As you can imagine, the kinds of difficulties that we've heard about are, if anything, magnified in the first nations context. We're not always a competitive employer. We can't pay as much as wealthier jurisdictions. The conditions are extremely difficult. So in many cases the branch and the regional offices resort to innovative practices such as they can.
Because provinces are really responsible for the provision of primary care, when it comes to primary care we make arrangements, for example, in Manitoba with the northern medical unit of the University of Manitoba to supply the doctors. Because it's not practical to say each community or even each large grouping of communities will have a full-time doctor, we have a whole roster of physicians who will spend a certain amount of time in a certain community. They're associated with universities, or they have their own practices, so it's done on a part-time basis. We're realists: we know we won't be able to attract full-time physicians for most of these places.

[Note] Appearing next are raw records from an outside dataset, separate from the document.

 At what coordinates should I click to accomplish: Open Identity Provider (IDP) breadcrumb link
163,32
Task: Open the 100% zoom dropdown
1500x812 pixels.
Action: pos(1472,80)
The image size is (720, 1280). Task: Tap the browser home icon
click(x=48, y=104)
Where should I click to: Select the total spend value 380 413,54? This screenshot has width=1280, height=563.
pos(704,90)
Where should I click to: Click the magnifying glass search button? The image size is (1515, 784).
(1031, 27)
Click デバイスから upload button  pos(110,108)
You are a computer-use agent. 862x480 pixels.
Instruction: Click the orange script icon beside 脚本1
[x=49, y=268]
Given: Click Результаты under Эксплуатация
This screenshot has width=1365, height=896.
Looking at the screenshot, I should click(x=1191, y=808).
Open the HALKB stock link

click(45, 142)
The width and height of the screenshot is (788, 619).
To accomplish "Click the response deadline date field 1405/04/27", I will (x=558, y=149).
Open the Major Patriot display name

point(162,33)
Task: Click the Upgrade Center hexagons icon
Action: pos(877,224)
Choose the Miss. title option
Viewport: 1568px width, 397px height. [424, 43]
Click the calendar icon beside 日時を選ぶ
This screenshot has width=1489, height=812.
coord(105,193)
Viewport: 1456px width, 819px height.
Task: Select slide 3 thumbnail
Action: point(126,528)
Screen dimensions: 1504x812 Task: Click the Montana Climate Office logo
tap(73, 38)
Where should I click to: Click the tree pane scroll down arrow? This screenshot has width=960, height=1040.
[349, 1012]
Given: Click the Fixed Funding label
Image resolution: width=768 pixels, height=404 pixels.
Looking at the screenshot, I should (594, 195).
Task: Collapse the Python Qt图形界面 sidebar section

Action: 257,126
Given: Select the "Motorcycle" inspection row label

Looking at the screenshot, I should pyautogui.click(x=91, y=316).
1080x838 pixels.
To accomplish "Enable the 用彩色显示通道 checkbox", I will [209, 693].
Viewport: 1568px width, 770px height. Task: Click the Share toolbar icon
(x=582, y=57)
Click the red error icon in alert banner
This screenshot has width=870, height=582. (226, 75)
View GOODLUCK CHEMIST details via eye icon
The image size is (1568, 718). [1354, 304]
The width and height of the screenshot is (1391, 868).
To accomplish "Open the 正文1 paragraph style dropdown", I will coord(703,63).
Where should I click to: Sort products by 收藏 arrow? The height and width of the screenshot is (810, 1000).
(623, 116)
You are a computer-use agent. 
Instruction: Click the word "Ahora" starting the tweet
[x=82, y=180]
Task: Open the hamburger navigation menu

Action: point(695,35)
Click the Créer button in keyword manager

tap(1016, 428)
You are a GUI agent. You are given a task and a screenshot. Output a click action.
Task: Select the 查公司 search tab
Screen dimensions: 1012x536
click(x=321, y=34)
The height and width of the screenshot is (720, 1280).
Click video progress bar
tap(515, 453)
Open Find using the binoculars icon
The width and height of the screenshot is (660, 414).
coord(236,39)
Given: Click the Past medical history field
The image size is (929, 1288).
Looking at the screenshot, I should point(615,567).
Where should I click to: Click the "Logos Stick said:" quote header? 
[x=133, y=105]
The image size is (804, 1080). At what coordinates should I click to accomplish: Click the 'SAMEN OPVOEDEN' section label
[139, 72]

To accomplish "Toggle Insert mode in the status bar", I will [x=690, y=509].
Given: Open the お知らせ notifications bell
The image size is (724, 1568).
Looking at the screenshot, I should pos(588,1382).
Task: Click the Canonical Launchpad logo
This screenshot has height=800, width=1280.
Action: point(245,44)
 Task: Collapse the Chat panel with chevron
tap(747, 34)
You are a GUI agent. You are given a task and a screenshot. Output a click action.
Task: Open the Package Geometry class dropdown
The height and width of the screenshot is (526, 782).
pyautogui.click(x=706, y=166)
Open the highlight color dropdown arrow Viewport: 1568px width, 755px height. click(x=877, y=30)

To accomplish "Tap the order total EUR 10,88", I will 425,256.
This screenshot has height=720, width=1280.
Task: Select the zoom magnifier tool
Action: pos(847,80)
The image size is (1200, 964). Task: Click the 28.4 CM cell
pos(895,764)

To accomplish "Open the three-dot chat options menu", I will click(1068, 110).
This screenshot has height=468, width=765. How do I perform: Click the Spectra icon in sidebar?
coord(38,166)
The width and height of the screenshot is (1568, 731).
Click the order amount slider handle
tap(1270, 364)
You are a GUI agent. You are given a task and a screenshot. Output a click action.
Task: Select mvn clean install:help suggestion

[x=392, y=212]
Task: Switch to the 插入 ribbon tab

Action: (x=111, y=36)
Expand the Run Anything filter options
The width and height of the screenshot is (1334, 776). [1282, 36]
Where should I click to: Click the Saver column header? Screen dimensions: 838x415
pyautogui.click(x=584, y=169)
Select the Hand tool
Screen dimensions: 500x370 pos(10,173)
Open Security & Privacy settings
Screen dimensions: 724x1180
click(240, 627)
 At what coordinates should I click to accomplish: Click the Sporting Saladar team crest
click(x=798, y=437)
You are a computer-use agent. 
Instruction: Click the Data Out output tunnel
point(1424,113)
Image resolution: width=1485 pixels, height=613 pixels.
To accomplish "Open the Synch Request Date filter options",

On the training and development side, we're quite excited about the recent developments in adapting the curriculum for medical students to give them sensitivity to an awareness of aboriginal needs--cultural competency is what we like to call it--and all of the 17 medical schools in Canada have agreed to adopt this new curriculum and adapt it and work it into their own.
Over time we see that is more welcoming, not only to the many aboriginal students who are picking up medical studies, but also to the non-aboriginal practitioners. And the reality is that aboriginal people will be served in large measure by non-aboriginal practitioners, particularly in urban settings. So we're trying to enhance and increase the number of people who have that kind of cultural competency, if you will, an ability to medically treat patients in the way they would like to be treated. So we think this will make a big difference over time.
The other thing is, of course, often as people get exposed to this, they become very interested in it, so part of it is really awareness-building.